The conflict of values between the New Republic's agents, specifically its naval officers and an inexperienced secret policeman, and Terrans, specifically Springfield and Mansour, fuels most of the conflict of the book. The rest of the conflict comes from the alien nature of the Festival; the New Republic insists on treating it like an ordinary human government with recognizable motivations and strategy. That turns out to be a costly mistake:

The Festival isn't human, it isn't remotely human. You people are thinking in terms of people with people-type motivations.... You can no more declare war on the Festival than you can declare a war against sleep. It's a self-replicating information network.

Stross also packs the book with the ramifications of technology on cultures: the Festival is an "upload society," where minds are stored in virtual worlds and physical forms are transitory. It's diverged so far from its common ancestry with humans that it's no longer human, as mentioned above, but something else, something that we can't really comprehend. In that way, it's even more alien than the Eschaton, a truly alien entity, but one that at least deigns to communicate with humans on a comprehensible level (once and a while). Unlike too much Singularity fiction, Singularity Sky mixes transhuman, posthuman, and human cultures in a way that makes for interesting but still understandable interaction.

Similarly, while this book is packed to the brim with technobabble and discussions of relativity and quantum mechanics, it never feels too heavy. I love how the characters use entangled qubits for "acausal communication" and the Eschaton one day just decided to relocate 90% o the Earth's population to various planets via wormhole. Maybe that's just because I love theoretical physics more than is healthy; I can see how people less familiar with hard science fiction or physics in general might find the exposition in Singularity Sky daunting. On the other hand, maybe it'll be educational. And to Stross' credit, all of the exposition is relevant to the plot.
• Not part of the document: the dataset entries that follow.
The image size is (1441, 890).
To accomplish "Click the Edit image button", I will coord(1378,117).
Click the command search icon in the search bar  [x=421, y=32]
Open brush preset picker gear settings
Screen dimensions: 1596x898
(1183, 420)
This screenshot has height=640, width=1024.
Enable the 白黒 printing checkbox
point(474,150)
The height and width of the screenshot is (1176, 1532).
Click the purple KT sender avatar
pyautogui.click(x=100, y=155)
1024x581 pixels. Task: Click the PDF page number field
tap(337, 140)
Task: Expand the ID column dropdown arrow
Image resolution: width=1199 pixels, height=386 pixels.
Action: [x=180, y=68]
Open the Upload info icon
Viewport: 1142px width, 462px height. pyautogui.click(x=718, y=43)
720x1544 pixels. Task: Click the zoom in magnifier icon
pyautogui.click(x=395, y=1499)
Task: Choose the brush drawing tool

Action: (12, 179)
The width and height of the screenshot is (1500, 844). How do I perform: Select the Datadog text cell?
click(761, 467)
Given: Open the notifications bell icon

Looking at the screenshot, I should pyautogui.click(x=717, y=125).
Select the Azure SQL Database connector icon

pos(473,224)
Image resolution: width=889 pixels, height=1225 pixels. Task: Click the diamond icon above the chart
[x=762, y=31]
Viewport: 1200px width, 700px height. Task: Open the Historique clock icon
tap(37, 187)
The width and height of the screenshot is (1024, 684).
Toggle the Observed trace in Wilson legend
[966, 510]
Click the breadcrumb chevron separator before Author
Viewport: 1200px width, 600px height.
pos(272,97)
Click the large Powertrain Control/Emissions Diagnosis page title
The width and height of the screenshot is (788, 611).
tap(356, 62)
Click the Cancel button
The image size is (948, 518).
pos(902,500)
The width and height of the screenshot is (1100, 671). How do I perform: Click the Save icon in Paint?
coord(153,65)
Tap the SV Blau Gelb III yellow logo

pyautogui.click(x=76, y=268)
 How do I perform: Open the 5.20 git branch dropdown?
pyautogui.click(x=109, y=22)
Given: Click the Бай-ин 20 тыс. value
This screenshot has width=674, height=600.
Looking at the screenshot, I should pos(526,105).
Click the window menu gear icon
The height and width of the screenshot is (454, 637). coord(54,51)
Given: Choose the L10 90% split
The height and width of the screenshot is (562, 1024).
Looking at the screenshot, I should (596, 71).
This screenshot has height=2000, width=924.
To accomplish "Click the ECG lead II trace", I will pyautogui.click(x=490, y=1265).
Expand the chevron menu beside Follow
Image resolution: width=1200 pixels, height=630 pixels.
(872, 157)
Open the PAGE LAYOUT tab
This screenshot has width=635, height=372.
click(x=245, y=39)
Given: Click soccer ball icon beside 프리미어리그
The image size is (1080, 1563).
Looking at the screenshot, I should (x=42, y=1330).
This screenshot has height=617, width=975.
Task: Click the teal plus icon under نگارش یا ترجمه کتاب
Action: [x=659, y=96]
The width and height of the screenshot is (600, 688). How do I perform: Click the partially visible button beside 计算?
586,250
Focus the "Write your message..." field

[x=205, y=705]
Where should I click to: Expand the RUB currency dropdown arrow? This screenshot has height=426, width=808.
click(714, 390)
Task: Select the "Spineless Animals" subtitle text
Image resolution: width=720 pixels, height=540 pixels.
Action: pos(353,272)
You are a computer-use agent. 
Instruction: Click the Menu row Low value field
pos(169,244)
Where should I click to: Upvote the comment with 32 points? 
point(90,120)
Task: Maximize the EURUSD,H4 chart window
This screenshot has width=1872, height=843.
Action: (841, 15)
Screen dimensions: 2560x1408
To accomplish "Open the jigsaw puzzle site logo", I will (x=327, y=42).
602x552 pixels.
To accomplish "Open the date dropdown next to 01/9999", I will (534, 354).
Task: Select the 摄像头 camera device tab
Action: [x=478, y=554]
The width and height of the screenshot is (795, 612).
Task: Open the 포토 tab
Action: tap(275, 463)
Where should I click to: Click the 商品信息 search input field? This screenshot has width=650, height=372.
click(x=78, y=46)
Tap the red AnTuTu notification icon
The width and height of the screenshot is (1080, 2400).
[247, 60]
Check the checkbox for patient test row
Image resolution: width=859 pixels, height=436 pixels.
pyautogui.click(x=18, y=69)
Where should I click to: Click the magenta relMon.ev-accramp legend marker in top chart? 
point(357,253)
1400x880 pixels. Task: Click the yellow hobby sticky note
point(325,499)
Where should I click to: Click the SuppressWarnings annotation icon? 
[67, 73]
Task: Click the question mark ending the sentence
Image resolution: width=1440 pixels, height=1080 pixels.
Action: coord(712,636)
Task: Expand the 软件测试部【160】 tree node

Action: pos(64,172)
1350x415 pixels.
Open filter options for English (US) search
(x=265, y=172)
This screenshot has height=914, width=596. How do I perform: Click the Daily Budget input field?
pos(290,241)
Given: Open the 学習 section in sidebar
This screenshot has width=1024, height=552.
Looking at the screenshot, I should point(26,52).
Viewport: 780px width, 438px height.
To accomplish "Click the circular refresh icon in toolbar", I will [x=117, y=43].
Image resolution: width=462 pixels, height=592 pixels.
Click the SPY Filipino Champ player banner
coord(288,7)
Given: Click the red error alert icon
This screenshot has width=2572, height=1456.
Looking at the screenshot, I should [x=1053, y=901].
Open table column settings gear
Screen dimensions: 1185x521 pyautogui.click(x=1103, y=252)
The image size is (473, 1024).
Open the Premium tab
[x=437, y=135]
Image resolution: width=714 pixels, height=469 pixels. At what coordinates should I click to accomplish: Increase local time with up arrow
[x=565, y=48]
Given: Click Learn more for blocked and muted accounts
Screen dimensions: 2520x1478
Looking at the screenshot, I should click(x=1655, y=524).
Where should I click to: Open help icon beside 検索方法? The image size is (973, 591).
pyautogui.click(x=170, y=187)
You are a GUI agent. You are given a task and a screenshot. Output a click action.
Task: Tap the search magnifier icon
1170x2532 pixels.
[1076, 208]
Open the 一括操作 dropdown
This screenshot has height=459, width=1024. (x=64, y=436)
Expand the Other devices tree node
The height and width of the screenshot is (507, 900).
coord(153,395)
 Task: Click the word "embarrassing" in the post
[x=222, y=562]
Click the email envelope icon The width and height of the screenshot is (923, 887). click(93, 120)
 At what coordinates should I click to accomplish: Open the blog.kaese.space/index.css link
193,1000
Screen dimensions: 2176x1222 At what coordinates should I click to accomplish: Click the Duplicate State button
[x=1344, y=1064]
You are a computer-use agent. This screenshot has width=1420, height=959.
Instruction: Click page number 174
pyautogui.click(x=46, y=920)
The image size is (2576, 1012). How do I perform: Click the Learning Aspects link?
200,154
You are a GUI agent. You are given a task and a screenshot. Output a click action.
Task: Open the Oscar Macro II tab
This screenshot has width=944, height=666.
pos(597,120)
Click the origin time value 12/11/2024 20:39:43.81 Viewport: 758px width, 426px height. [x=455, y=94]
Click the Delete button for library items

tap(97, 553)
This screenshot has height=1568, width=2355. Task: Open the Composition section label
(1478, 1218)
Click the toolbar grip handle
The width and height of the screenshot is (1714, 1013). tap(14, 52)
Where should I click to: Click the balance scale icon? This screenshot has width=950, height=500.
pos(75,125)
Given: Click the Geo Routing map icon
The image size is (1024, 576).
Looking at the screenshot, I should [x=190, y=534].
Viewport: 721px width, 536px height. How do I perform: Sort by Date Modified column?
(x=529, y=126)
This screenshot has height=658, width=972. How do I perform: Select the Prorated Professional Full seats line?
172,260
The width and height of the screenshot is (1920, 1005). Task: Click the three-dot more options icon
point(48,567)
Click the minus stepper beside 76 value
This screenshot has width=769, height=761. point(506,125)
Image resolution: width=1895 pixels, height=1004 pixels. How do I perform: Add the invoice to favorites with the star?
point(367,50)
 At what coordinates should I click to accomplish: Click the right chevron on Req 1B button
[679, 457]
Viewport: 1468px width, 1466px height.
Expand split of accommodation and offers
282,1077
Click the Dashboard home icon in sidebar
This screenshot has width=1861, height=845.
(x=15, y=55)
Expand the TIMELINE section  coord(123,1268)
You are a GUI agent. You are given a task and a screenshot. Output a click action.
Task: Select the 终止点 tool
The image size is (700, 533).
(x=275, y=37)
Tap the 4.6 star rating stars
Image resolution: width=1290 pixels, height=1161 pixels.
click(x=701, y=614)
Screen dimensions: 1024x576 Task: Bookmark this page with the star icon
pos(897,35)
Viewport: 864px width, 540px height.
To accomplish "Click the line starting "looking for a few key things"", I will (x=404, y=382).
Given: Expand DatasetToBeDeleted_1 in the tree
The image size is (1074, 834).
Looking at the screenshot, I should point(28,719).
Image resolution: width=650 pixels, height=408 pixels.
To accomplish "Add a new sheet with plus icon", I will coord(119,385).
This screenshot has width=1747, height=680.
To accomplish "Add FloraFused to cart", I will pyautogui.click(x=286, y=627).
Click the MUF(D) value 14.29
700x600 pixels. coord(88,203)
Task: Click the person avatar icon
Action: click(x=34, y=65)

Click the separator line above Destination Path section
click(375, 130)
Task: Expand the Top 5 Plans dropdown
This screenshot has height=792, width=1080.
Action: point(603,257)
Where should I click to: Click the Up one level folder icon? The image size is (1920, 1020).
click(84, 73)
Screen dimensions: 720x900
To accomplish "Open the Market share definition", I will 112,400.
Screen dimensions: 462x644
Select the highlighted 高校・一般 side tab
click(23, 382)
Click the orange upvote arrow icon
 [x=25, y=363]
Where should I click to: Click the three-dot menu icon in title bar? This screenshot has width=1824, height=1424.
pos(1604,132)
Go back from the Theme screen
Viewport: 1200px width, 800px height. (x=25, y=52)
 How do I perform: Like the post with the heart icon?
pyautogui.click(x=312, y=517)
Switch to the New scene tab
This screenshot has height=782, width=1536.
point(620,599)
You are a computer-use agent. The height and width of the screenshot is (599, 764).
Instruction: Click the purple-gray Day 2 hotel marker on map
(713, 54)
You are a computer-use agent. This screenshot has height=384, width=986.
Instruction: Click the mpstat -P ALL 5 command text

As much as I must praise Stross' ideas, I can't in good conscience do the same for the story. The pacing is heavily tilted toward the end (as it should be), but the bulk of its ideas and themes reside in its beginning. As a result, Singularity Sky starts off strong—like I said, it pulled me in—but eventually that siren call of awesomeness asking me not to put down the book petered out. The sense of conflict and suspense just doesn't last, and after the New Republic fleet reaches Rochard's World, the protagonists' plot diverges from that of the fleet, and I never really feel like they're in real danger. With any sense of high stakes obviated, the story withers away into the background.

Singularity Sky starts off strong but ultimately fails to deliver. It has the same great ideas of Alastair Reynolds or Richard K. Morgan but none of their pulse-pounding action and complex mystery subplots that make those books great. People like me, who breathe physics and ponder the possibilities of faster-than-light travel, will find Singularity Sky interesting but come away from the book feeling like it had so much more potential.